First, a crate isn't for punishment. Ever. Can be for a 'time out' and to get a breather. But a crate is supposed to be a safe lair for our pups.

Second, GSD's are brilliant Energizer Bunnies. So ALL problems that come up for us are because we need a 2 pronged 'attack' . To exercise and tire them out (hours and hours a day?). And to MENTALLY train and stimulate them to 'give them a job'. Cause if we don't interact and TEACH them what we want, then they will make it up with whatever seems fun or right at the time.

Additionally, the top reason dogs are put down or land in shelters is from LACK OF SOCIALIZATION. We need to put those pups in the cars and take them everywhere to meet everyone in any situation. 

DOG CLASSES...... has us put the pup in the car. Spend the one on one time with them. Socialization with new people, dogs, places. And gives us the skills and abilities to work with such a brilliant breed!

Frankly, this pup isn't acting very very bad at all for the situation it is in. I wouldn't expect anything different and a bit surprised there haven't been more problems. If the pup is too much for your Dad, do you think he could contact the breeder and see if they will take the pup back?

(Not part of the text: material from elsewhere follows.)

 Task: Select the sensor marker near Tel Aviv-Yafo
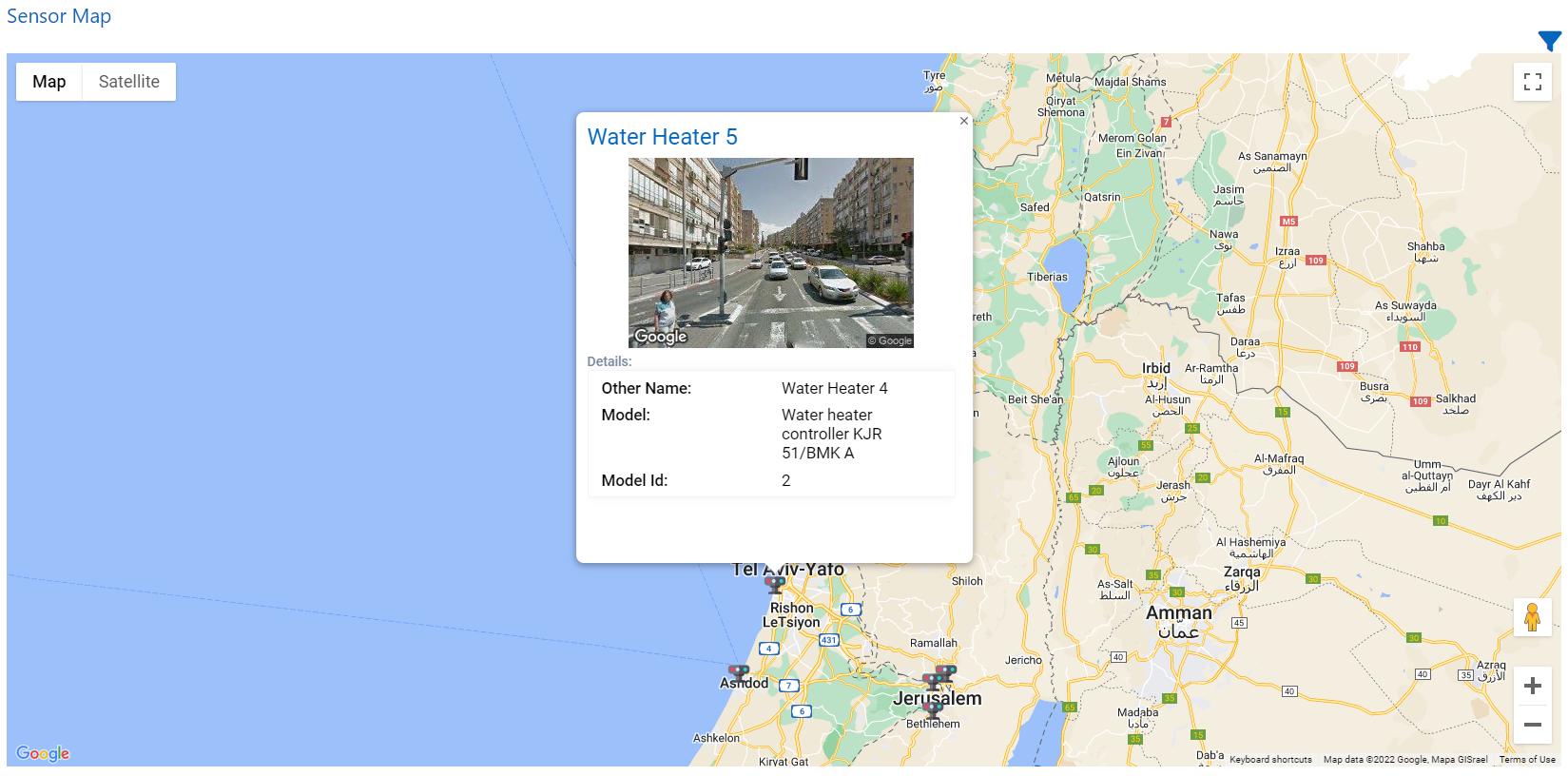pos(775,584)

Responsible breeders would much rather get a pup back in this situation than wait for a disaster to happen and it be too late for them to help.


----------



## mastercabman (Jun 11, 2007)

first,don't use the crate for punishment.beleive me!
second,never leave a dog unleashed outside the house(unless there's a fence)

as for the food/treats,what are you using?
try hot dogs!







she will do whatever you want!


----------



## XStealth6 (May 16, 2008)

see thats the thing.. the little things i've accomplished were done because i was the one putting in effort to train the dog. My father just bought it because it reminded him of his childhood which is a dumb reason to get a dog and not train it.

Im barely have the time. but the time i do get in the house, i put into training the dog, atleast with me the dog is respectful.. and seems me as higher in the "pack" sort to speak.. thats the only way i can understand why the dog respects me more then my father..
what can i do to train this dog to stop that? im a little afraid sometime in the future we will have to put the dog to sleep because he was poor trained...


----------



## mastercabman (Jun 11, 2007)

> Originally Posted By: Nosferatu_see thats the thing.. the little things i've accomplished were done because i was the one putting in effort to train the dog. My father just bought it because it reminded him of his childhood which is a dumb reason to get a dog and not train it.
> 
> Im barely have the time. but the time i do get in the house, i put into training the dog, atleast with me the dog is respectful.. and seems me as higher in the "pack" sort to speak.. thats the only way i can understand why the dog respects me more then my father..
> what can i do to train this dog to stop that? im a little afraid sometime in the future we will have to put the dog to sleep because he was poor trained...


i'm sorry i don't understand what you are asking.
_"what can i do to train this dog to stop that?"_
to stop what?


----------



## zyppi (Jun 2, 2006)

> Quote: i'm a bit worried because if the dog gets in the habit of doing this we could end up in trouble.. or worse end up being sued for a rampant dog


How about being worried some child may be hurt???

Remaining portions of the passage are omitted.